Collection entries

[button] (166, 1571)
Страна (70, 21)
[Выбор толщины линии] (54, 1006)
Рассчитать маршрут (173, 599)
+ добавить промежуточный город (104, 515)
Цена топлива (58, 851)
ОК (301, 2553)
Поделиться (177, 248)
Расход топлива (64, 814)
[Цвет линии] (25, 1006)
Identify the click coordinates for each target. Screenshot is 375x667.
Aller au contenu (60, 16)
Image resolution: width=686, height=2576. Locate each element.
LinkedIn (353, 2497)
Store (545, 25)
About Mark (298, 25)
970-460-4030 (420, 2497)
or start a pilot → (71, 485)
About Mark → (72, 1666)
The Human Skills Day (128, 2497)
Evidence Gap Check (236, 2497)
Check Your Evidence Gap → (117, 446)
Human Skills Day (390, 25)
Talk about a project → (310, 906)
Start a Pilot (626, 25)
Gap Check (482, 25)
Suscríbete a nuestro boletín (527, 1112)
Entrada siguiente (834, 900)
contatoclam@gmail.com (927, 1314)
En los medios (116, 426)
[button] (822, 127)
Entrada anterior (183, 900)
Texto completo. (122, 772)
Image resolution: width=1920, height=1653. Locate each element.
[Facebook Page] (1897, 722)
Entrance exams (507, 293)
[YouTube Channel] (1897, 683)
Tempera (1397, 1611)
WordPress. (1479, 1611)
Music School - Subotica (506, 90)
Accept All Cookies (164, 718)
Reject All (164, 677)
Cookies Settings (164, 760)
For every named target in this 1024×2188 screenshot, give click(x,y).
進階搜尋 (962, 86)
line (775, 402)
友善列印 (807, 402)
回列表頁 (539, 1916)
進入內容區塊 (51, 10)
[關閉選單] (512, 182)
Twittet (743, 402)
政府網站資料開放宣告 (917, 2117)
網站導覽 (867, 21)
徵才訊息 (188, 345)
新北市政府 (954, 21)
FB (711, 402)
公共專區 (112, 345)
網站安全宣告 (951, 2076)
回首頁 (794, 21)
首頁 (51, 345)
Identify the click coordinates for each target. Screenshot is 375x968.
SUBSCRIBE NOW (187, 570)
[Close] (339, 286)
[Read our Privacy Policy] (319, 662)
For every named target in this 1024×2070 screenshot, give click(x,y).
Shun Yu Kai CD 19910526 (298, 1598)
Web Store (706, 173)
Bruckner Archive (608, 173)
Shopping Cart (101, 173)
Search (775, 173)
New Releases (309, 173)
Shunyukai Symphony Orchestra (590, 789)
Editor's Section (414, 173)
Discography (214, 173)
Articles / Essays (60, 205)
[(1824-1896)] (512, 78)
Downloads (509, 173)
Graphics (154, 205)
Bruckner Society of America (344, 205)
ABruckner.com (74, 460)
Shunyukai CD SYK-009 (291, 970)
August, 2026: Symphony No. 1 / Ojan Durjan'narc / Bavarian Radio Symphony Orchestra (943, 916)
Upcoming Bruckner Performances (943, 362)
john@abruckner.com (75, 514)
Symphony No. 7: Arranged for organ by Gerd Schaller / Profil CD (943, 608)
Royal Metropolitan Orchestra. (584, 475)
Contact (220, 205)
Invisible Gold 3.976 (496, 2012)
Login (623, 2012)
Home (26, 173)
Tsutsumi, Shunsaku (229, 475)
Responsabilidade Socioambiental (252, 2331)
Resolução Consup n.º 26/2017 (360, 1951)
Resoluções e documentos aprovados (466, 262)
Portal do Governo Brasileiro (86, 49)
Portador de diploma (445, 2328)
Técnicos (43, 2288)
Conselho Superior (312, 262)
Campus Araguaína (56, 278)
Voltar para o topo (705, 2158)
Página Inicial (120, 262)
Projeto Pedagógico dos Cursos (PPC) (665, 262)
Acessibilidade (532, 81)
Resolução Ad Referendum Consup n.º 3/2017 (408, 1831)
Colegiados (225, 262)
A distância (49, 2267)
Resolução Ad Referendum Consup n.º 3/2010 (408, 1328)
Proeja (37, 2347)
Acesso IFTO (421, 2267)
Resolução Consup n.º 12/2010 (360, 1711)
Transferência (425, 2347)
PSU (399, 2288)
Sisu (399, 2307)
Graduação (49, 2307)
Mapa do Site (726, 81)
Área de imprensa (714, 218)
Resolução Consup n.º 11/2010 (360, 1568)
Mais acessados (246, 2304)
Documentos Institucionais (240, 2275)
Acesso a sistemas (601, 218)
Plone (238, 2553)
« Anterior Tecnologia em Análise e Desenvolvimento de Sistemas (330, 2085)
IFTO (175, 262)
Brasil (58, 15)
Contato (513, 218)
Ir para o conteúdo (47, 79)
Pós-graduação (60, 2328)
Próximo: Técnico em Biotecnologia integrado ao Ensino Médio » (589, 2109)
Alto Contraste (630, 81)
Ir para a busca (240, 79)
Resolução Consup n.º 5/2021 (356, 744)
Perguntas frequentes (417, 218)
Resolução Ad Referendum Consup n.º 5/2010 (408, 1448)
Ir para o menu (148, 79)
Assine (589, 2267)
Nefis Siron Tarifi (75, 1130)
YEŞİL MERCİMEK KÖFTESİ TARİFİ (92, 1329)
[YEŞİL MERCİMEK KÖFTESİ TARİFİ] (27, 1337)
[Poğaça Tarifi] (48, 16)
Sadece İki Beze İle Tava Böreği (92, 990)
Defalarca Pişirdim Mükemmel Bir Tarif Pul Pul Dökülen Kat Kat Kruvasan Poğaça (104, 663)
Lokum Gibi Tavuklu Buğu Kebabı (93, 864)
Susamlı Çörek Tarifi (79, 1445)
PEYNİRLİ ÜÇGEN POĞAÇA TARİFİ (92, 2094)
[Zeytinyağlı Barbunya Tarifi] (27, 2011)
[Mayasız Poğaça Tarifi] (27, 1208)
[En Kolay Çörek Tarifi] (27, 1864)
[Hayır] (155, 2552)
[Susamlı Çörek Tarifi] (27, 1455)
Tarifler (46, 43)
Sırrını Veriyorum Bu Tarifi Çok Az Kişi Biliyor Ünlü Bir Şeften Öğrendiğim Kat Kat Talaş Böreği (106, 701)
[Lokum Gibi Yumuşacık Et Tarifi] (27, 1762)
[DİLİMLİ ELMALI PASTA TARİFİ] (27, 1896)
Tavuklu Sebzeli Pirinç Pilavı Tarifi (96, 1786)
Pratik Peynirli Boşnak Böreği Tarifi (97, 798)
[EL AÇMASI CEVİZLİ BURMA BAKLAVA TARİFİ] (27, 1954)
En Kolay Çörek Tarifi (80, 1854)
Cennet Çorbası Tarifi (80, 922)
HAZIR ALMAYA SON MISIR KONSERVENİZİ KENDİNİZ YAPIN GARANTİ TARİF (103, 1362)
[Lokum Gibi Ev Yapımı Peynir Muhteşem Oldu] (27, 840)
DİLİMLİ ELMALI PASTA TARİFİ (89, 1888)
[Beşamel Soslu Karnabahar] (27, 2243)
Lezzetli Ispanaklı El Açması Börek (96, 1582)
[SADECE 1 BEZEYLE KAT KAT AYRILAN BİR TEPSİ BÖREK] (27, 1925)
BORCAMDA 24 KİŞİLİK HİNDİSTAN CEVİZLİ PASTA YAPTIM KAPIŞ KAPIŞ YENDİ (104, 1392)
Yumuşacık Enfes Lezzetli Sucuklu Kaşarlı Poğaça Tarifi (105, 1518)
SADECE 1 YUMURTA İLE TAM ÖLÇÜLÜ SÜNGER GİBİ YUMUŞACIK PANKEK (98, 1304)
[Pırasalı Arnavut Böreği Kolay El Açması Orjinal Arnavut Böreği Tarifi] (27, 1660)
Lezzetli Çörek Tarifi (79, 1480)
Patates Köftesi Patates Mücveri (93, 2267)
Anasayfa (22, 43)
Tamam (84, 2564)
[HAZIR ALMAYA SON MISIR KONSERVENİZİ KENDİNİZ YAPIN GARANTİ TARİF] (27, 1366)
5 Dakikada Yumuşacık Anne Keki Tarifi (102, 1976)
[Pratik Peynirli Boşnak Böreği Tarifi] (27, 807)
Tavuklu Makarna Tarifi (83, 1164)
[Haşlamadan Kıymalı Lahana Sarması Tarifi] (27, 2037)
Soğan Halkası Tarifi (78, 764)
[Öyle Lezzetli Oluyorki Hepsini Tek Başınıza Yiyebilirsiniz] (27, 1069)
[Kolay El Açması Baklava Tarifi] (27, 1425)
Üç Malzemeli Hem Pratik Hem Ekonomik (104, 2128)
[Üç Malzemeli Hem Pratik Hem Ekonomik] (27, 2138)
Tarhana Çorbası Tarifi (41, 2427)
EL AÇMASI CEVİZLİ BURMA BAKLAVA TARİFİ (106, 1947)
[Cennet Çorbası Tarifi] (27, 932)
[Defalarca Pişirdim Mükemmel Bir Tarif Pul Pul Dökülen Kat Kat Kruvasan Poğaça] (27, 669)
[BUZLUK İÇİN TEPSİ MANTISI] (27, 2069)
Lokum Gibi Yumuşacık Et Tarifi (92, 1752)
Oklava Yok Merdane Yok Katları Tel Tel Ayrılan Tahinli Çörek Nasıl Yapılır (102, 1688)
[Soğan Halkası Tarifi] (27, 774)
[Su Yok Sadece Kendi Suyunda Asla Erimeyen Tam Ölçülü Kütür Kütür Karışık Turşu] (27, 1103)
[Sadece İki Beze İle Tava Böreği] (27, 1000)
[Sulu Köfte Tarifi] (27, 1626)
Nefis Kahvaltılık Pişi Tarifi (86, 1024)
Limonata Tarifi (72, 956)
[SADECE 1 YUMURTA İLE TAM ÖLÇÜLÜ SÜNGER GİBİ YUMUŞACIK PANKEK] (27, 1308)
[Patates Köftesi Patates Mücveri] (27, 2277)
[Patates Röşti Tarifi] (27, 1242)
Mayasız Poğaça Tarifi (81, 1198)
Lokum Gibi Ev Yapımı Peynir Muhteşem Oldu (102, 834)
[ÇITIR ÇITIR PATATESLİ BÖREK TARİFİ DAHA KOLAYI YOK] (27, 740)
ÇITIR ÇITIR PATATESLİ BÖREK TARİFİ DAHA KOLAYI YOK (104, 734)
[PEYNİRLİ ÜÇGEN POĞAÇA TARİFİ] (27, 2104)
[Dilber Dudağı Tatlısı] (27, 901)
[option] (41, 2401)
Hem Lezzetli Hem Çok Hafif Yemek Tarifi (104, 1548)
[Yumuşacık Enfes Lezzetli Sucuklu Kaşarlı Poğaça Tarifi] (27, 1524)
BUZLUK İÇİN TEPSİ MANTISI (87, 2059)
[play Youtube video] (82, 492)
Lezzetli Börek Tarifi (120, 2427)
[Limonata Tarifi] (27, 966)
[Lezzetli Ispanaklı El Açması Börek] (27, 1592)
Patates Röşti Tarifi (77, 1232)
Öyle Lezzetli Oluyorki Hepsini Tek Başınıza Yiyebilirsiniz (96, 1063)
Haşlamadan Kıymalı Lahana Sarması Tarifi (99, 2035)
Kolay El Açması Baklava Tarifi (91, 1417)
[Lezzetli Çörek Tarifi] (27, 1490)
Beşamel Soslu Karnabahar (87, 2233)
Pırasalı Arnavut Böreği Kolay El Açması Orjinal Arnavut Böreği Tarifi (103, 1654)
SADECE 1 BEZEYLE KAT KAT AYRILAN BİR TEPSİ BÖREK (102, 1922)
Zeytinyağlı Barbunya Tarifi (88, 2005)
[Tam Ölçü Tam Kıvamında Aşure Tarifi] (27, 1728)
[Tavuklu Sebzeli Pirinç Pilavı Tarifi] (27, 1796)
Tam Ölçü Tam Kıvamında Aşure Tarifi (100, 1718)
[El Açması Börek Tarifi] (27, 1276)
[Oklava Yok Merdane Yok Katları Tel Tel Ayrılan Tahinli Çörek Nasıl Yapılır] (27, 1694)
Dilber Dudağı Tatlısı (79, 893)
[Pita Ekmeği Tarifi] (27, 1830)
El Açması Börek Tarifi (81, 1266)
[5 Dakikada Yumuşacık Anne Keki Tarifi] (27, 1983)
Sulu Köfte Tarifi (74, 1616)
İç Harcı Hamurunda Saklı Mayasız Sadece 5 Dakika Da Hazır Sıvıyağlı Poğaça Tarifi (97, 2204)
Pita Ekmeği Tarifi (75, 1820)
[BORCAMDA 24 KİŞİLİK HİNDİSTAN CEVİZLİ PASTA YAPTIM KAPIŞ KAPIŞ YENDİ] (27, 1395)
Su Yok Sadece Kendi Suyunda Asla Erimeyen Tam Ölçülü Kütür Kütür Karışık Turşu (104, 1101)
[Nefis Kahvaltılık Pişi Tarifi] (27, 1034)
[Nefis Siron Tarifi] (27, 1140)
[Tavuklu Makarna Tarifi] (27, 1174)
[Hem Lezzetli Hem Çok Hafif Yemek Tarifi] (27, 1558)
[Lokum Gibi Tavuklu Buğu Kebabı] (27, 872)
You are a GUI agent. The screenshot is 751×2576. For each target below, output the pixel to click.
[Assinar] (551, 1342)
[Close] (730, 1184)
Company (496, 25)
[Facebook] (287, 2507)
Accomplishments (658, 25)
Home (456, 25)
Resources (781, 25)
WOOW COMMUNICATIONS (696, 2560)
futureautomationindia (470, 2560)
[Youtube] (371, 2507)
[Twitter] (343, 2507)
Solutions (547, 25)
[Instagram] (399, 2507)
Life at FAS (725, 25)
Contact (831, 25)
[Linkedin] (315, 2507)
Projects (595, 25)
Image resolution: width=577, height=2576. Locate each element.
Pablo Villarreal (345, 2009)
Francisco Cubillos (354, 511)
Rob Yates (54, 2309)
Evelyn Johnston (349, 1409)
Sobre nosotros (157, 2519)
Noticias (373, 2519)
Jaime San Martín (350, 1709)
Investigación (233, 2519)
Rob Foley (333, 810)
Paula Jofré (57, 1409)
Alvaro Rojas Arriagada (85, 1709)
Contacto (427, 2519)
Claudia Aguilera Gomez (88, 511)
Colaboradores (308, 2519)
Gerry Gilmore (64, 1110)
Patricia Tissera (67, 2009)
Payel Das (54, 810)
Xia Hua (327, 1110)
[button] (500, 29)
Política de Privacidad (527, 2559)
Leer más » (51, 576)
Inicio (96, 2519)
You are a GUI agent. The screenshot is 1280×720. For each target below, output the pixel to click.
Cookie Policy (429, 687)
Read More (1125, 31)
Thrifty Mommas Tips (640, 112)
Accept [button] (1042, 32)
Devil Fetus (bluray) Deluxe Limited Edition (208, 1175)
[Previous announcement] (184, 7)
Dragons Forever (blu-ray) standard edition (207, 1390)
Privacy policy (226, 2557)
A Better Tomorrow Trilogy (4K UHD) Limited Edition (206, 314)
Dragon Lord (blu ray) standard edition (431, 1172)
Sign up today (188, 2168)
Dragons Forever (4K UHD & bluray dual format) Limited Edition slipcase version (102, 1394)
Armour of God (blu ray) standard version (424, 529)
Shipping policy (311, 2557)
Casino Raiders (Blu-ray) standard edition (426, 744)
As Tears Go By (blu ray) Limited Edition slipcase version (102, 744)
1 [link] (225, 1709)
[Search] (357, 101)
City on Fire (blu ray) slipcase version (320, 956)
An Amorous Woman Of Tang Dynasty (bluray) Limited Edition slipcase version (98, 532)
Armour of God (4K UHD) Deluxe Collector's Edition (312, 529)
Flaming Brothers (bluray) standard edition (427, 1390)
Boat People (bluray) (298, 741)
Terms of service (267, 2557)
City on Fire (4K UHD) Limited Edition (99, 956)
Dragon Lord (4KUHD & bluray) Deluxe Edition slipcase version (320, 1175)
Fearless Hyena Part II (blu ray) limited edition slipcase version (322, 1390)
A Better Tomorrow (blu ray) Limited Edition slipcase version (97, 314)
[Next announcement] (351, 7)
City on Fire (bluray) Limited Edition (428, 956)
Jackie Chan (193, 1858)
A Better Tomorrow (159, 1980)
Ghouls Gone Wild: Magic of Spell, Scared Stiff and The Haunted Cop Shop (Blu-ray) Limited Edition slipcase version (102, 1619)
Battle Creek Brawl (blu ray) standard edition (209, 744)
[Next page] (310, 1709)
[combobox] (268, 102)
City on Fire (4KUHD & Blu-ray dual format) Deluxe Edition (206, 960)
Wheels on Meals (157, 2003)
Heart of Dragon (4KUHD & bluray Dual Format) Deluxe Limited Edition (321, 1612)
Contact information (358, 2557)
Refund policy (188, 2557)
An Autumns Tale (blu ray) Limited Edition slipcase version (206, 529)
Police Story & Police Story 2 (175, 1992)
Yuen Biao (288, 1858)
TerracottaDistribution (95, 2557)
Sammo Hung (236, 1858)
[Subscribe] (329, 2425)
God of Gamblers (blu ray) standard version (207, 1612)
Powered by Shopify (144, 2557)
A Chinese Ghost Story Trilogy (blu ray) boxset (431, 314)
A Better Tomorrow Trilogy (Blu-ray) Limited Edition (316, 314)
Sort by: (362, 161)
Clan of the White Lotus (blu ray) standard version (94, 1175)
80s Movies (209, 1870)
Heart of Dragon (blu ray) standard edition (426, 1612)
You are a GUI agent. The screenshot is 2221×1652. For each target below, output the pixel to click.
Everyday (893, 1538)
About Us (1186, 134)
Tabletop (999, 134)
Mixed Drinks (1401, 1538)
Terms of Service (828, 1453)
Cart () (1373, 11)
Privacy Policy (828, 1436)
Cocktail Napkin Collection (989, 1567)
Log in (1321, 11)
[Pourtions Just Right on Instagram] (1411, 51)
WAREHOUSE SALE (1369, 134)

- [Required work] Among the records above, a stretch begins at the line containing "SUBSCRIBE NOW (187, 570)" and ends at the line containing "Shopping Cart (101, 173)". Restate that stretch word for word, and nothing else.

- [Answer space]
SUBSCRIBE NOW (187, 570)
[Close] (339, 286)
[Read our Privacy Policy] (319, 662)
For every named target in this 1024×2070 screenshot, give click(x,y).
Shun Yu Kai CD 19910526 (298, 1598)
Web Store (706, 173)
Bruckner Archive (608, 173)
Shopping Cart (101, 173)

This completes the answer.